Dr. Matthew W. Fields is Director for the Center for Biofilm Engineering (CBE) and also Professor in the department of Microbiology & Immunology at Montana State University. The CBE was established in 1990 with initial funding from the NSF (ERC program) with the mission of advancing basic knowledge, technology and education required to understand, control and exploit biofilm processes. Through interdisciplinary research with both fundamental and applied aspects, industry collaborations are inspired by interests of seeking and finding solutions to real-world problems. Today, more than 30 years after inception, industrial interactions with the CBE range from independent testing projects to challenge-inspired research to method/technology innovation. Also crucial to the value proposition for industry interactions, the CBE continues education and outreach endeavors that bridge innovation, method standardization, and regulatory science. As director, he oversees the research of CBE affiliated faculty, staff, and students across 7 academic departments (within 3 colleges) as well as interfacing with industry and government across health, environment, and energy sectors. To date, he has authored or co-authored over 100 scientific publications. He earned his B.S. in biology and chemistry from Western Kentucky University, his M.S. in biological sciences from Mississippi State University, his Ph.D. in microbiology/biochemistry from Cornell University, and did postdoctoral research at Oak Ridge National Laboratory.

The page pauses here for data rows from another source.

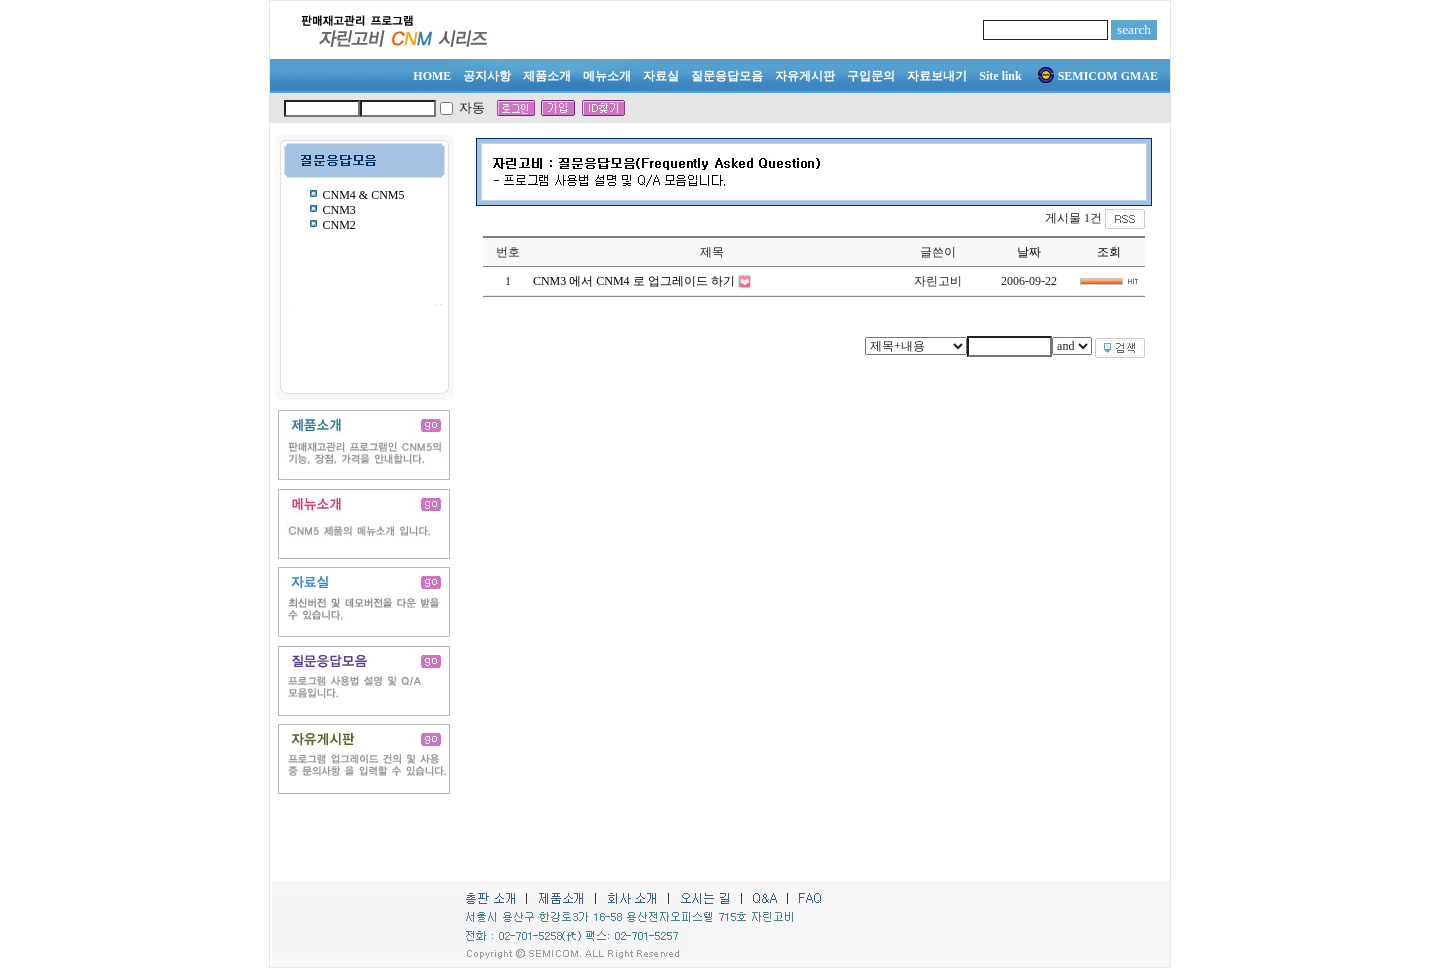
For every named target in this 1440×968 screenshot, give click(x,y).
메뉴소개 (607, 76)
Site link (1000, 76)
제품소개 (547, 76)
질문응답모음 (727, 76)
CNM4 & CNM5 (364, 195)
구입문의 (871, 76)
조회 (1109, 252)
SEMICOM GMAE (1098, 76)
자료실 (661, 76)
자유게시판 (805, 76)
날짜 (1029, 252)
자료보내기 (937, 76)
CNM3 (339, 210)
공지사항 (487, 76)
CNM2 (339, 225)
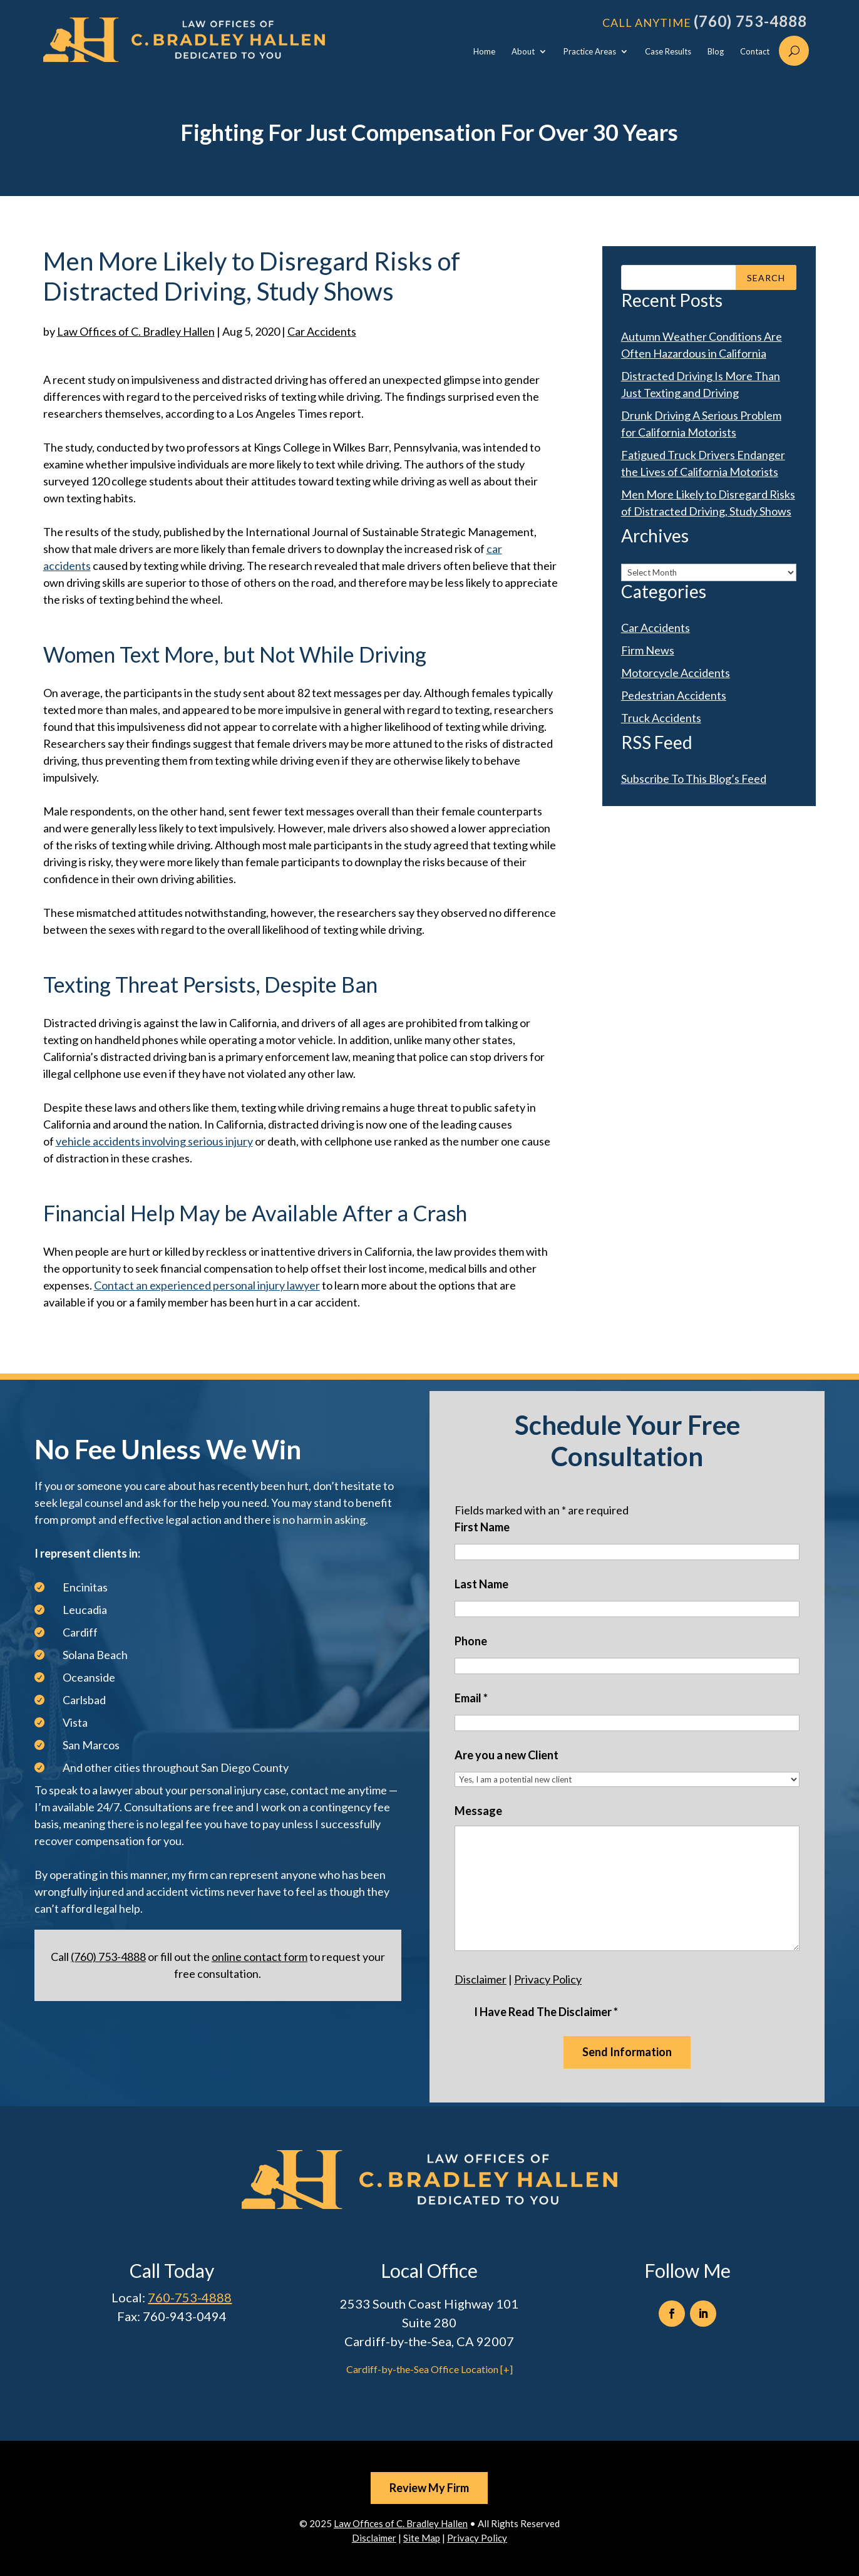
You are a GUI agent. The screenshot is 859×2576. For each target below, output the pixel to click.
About (523, 51)
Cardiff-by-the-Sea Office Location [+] (429, 2369)
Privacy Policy (548, 1979)
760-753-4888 (190, 2297)
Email (471, 1698)
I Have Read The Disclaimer (546, 2012)
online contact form (259, 1956)
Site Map (421, 2537)
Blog (715, 51)
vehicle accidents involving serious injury (154, 1141)
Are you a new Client (506, 1755)
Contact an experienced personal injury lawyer (207, 1285)
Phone (471, 1641)
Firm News (647, 650)
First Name (482, 1527)
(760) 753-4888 (750, 21)
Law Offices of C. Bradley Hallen (136, 331)
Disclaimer (481, 1979)
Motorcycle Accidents (675, 673)
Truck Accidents (661, 718)
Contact (754, 51)
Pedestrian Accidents (673, 695)
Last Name (481, 1584)
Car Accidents (321, 331)
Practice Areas (589, 51)
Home (484, 51)
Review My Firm (429, 2488)
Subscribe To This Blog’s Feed (693, 778)
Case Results (668, 51)
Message (478, 1811)
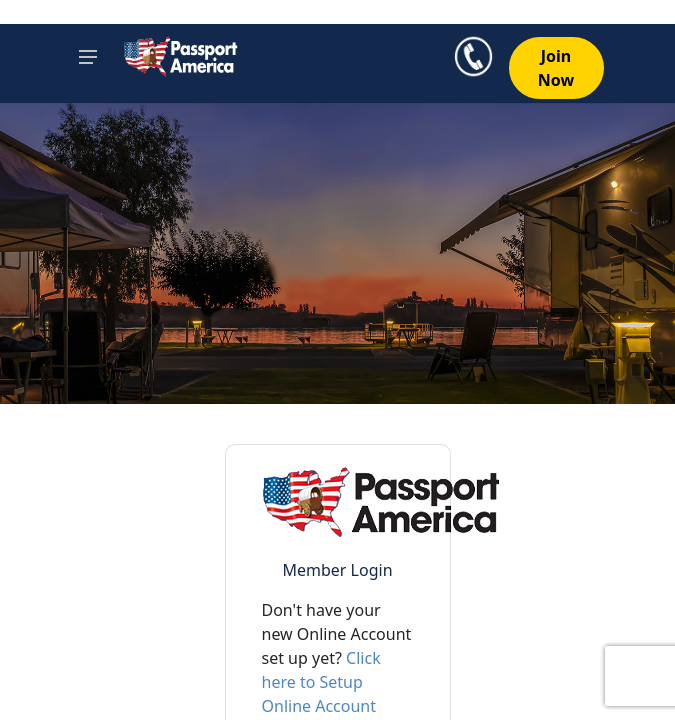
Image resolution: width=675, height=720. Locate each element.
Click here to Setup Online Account (321, 682)
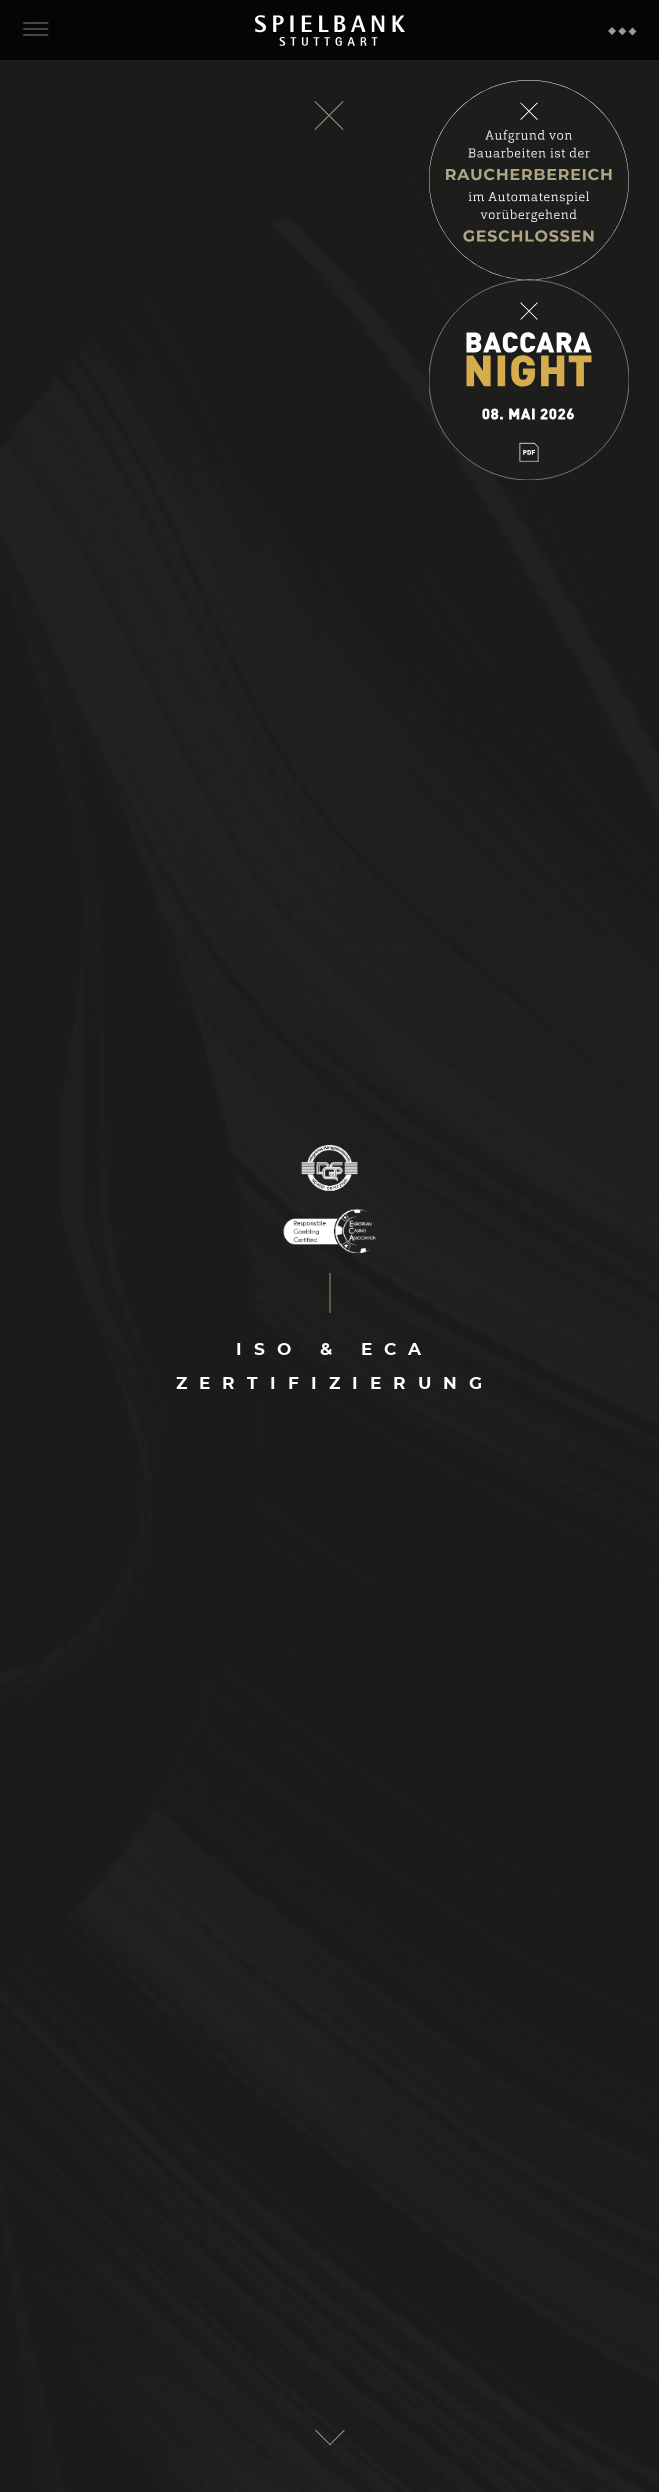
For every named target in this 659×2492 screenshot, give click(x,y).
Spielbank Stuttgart (330, 30)
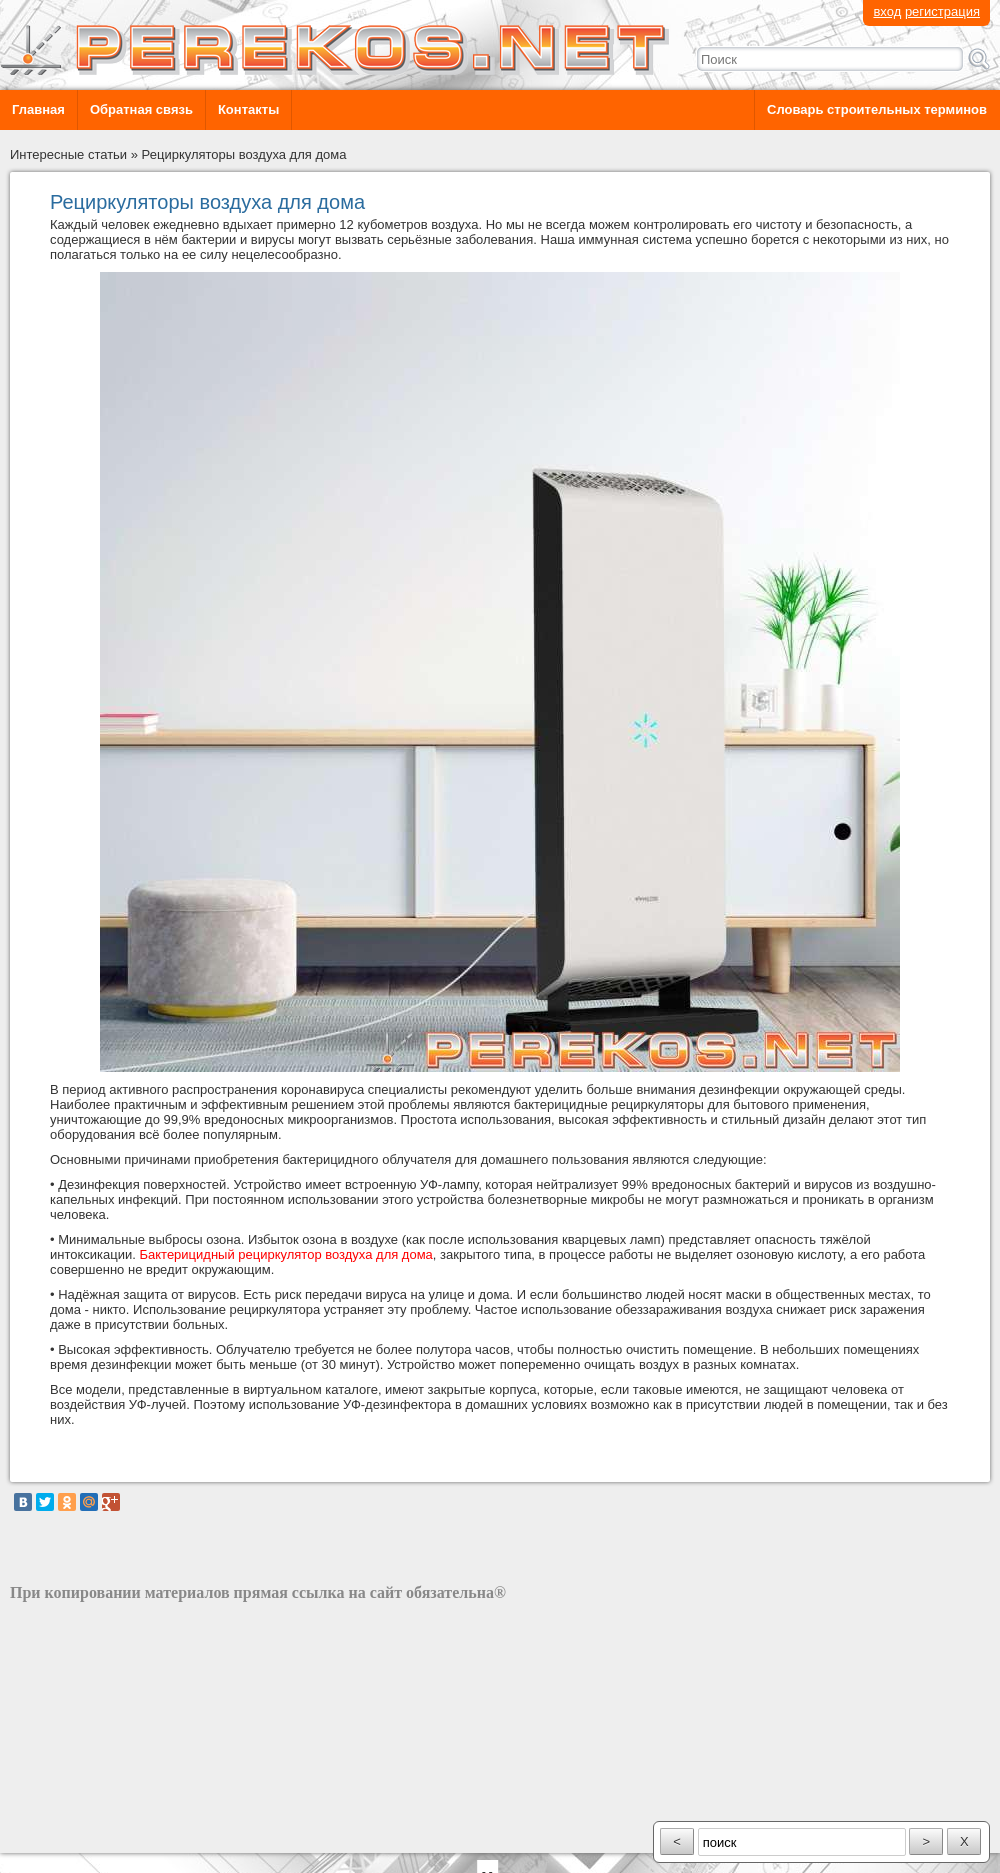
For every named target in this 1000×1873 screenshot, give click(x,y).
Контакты (248, 109)
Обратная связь (141, 109)
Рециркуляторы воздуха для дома (244, 154)
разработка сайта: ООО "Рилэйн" (110, 1835)
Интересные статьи (68, 154)
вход (887, 11)
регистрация (942, 11)
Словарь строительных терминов (877, 109)
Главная (38, 109)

Kathryn A.”Kam” Moler, Stanford University 

Kathryn A.”Kam” Moler, Vice Provost and Dean of Research, Vice President for SLAC National Accelerator Laboratory, Professor of Applied Physics and of Physics. Kathryn A.”Kam” Moler is the Vice Provost and Dean of Research, Vice President for SLAC National Accelerator Laboratory, and Professor of Applied Physics and of Physics at Stanford University. She conducts research in magnetic imaging, develops tools that measure nanoscale magnetic fields, and studies quantum materials and devices. Among other honors, she received a national Presidential Early Career Award for Scientists and Engineers, held a Packard Fellowship for Science and Engineering, received the William L. McMillan Award “for her fundamental studies of the superconducting pairing state, Josephson vortices, and the role of interlayer coupling in high-temperature superconductors,” and was elected a Fellow of the American Physical Society. To honor her sustained commitment to teaching, the American Association of Physics Teachers awarded her the Richtmyer Award for Outstanding Leadership in Physics Education, and Stanford appointed her as the Sapp Family Fellow in Undergraduate Education. She was previously the Senior Associate Dean of Natural Sciences in the School of Humanities and Sciences and the Director of the Stanford Nano Shared Facilities.